We were quickly situated. At the time I had no idea why we were so generously treated. Years later I learned that Mr. Haza was not only speaking the truth about the Fey and Absev Company but also had another source of income. He spied for the British in Aden and had been all over the midlands before coming to Qaraah. He had supplied the British with information concerning the Sultan of Lahaj's plotting to retake Aden for Yemen. Mr. Haza had been handsomely paid for his covert services. Together, Fey and Absev and the British government settled our entire family in Crater. Uncle Barhun, Aunt Rahel, Remelia, and I were given a little three-story house just next door to Edna and Hamama, who shared a house with their husbands. Yerushalmit's and Sultana's families shared a house around a southwest corner. Hani, David, and Mr. Haza moved into a house around another corner. We were all within five blocks of one another. Uncle Barhun became Mr. Haza's partner. They managed a warehouse for Fey and Absev in Steamer Point and did business down at the harbor—running the Red Sea dhow coffee trade for their bosses in Istanbul. David began his studies with the great scribe Rabbi Aryeh Ben Ari. He also undertook the repair of the deerskin Torah, which Rabbi Ben Ari had inspected and declared “a true treasure, most worthy of restoration.” My brothers all found work in their various trades, and we counted ourselves as lucky that we were not among the impoverished refugees from the north who bunked in big sweltering open rooms on the floor of the charity hostel and who begged in the streets of Crater, hands open for alms, eyes half-closed with the shame of it.

One thing I needed to grow accustomed to was the heat. In Qaraah, we had benefited from mountain breezes, but my first summer in Aden, I learned that the heat was unrelenting. Hot sandy winds from the north
called
shamal
taught me to walk through the streets with a scarf over my face. And then came the
kawi
—cauterizing sandstorms that blinded horses and clogged up carburetors, causing lorries to stall in the middle of the road. When I commented on the heat, Aunt Rahel teased me.

“Adela, don't you know? There is a furnace buried in the bowels of Mount Sirah, and on the Day of Judgment it will burst forth, scorching souls to hell.” I learned quickly that people liked to joke about the heat in Aden.

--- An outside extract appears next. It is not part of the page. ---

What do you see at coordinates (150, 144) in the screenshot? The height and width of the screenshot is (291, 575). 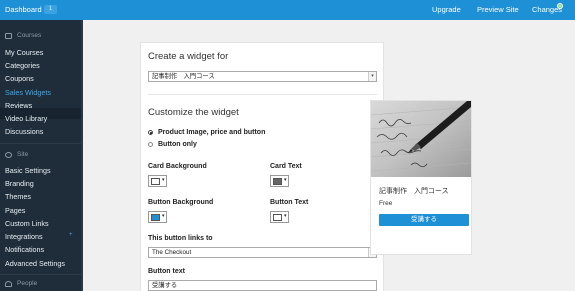 I see `radio-unselected-icon` at bounding box center [150, 144].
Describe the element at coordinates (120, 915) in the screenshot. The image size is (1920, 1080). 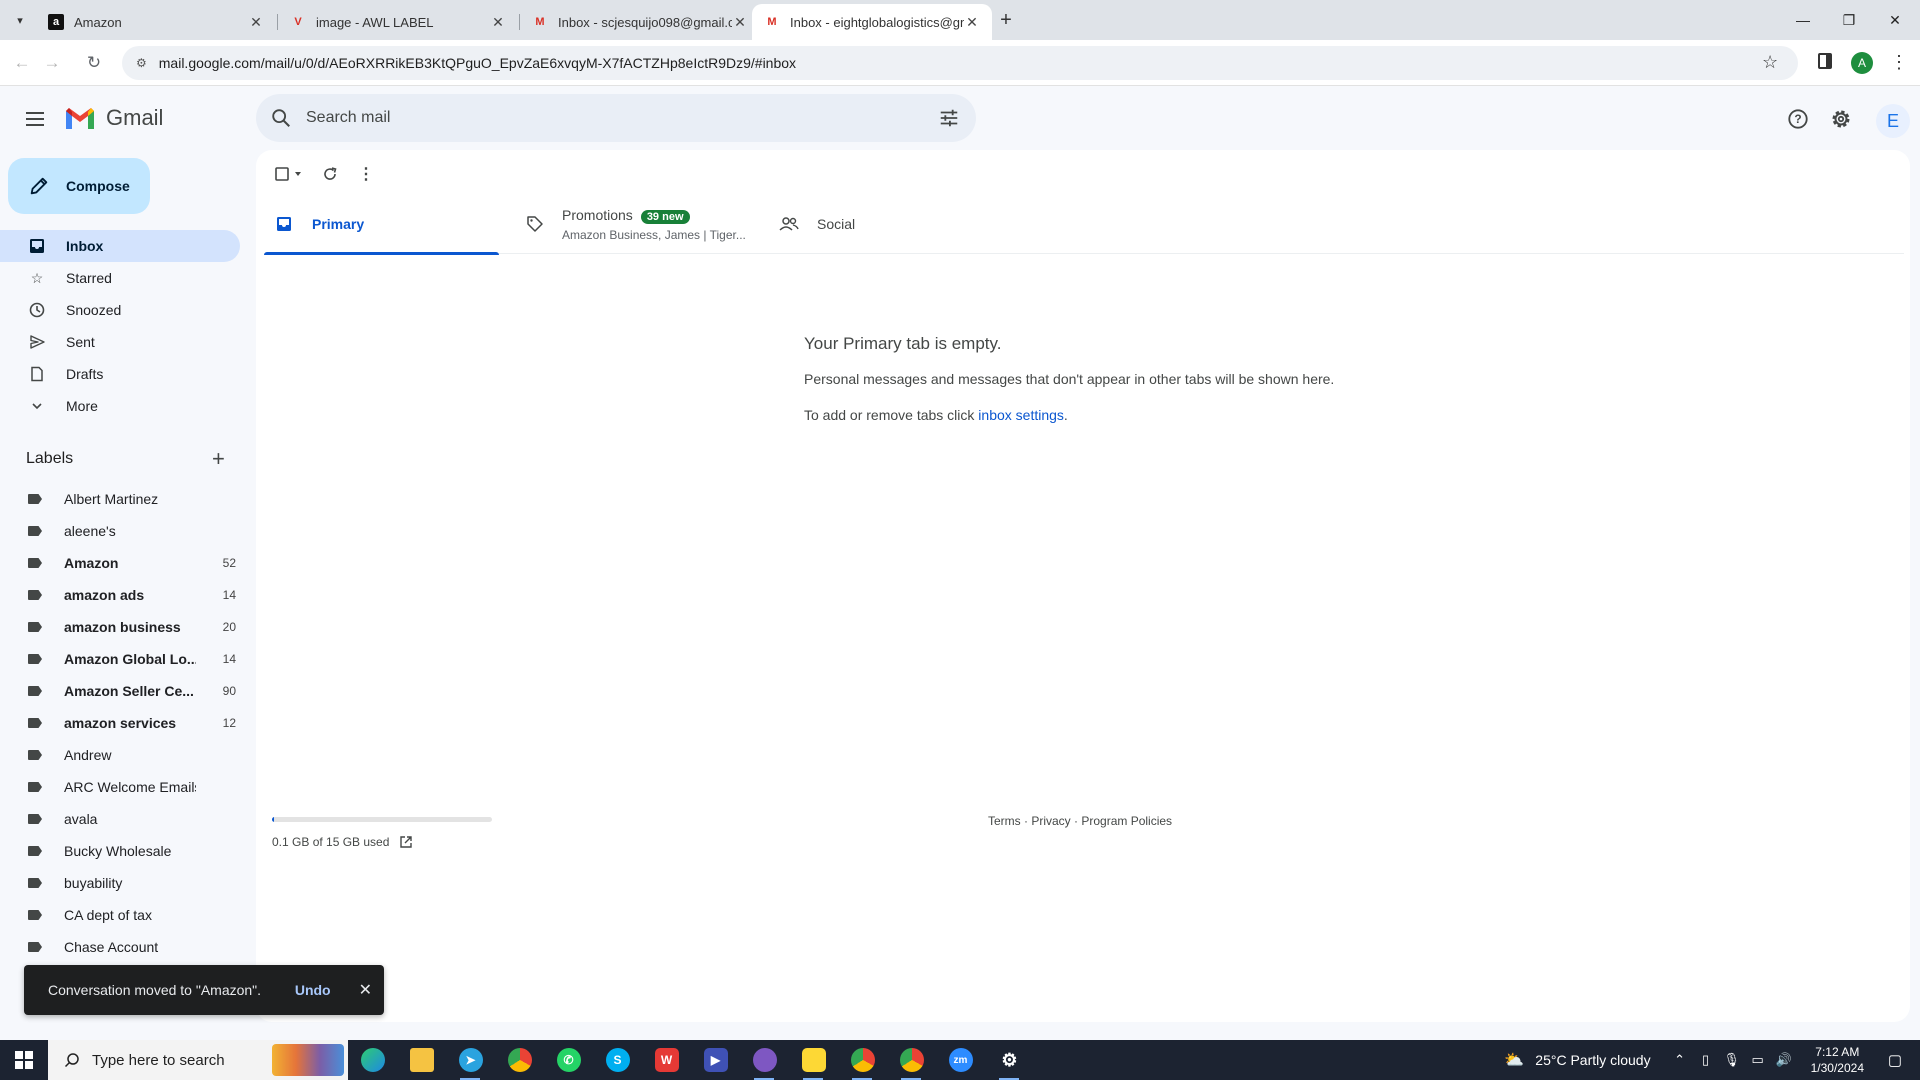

And that they rarely spoke about it without slipping a noose of dark humor around their words. The only way to stay cool was to admit that the heat was a monstrous adversary, one that would ultimately win. Edna told me another legend of a man who sent a rope down a well in Aden.

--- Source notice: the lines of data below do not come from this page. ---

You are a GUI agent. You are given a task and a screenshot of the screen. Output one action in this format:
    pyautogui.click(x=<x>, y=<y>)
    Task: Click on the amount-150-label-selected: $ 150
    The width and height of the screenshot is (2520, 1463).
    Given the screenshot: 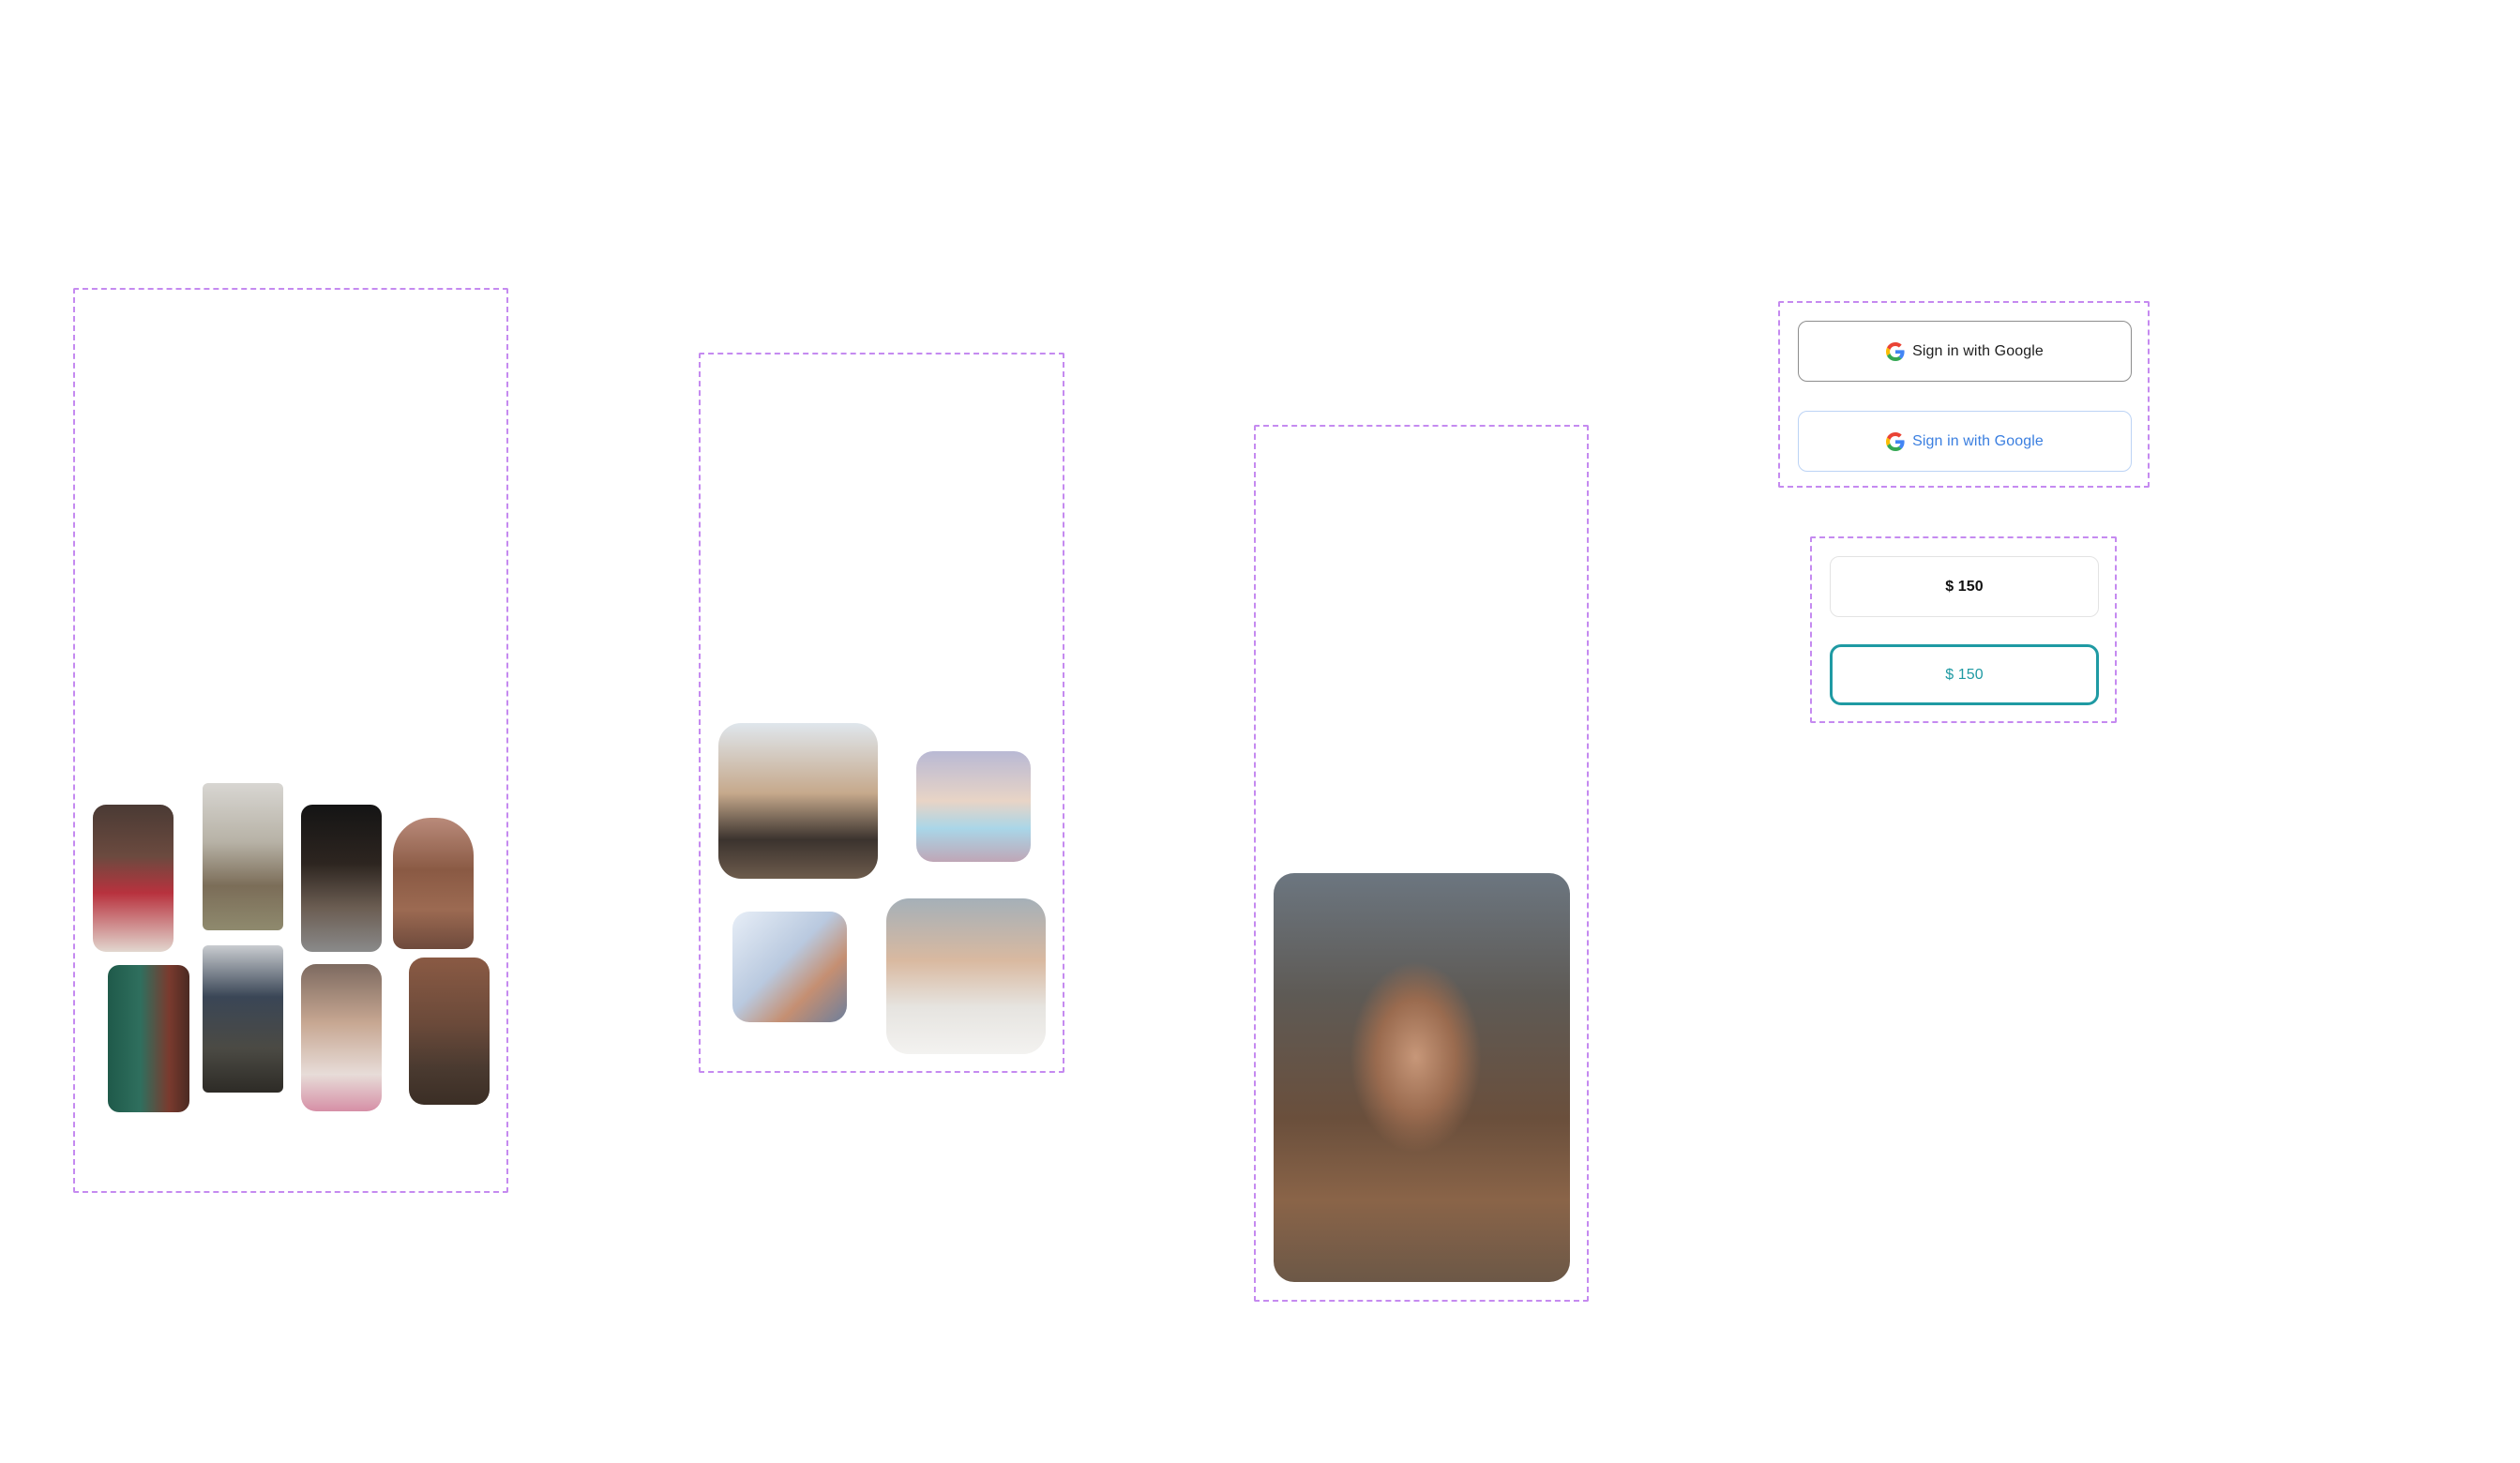 What is the action you would take?
    pyautogui.click(x=1964, y=674)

“When he pulled it up, the end was scorched,” she said. “He sent it down again, this time with a bucket. When he pulled up the bucket, the water was steaming. But his thirst was so great he took a drink, boiling his guts.”

At night, we would all go up onto the flat roof and try to sleep. The house was only three stories, but it was sturdily built and had a little garden in the rear where onions, potatoes, squash, and clematis vines grew. I lay awake deep into the night, sweating from every pore in my body. Sometimes when I opened my eyes my vision was blurry from the sweat on my eyelids. Oh, had I ever been so hot? Remelia was breathing heavily next to me, little beads of sweat above her upper lip. My aunt and uncle slumbered a few yards away. I flipped over my pillow to get the cool side, and lay there for what seemed like hours, unable to sleep, staring at the stars. I no longer felt the fire of fear in my head; the Confiscator couldn't reach me here. But I did suffer from an ache in my heart that made me dull and sluggish. I was homesick for a blighted place. I missed the dusty prayers that sustained us when the wells ran dry. I missed Masudah and her many children. I missed the dye mistress. I missed those I had already lost for good—Auntie Aminah, my father, even my mother. Here in the new-old city, I was unmoored. It was as if I risked floating up and becoming a star myself, but one with little light to shed on the glories and wonders of old creation. When the sun rose, the city came to life. The muezzin called men to prayer. Cats ran behind fishmongers, mewling for scraps. Donkey carts creaked through the streets. Lorries belched on their route between Crater and Steamer Point. Women called to their children to get away from the sides of the rooftops.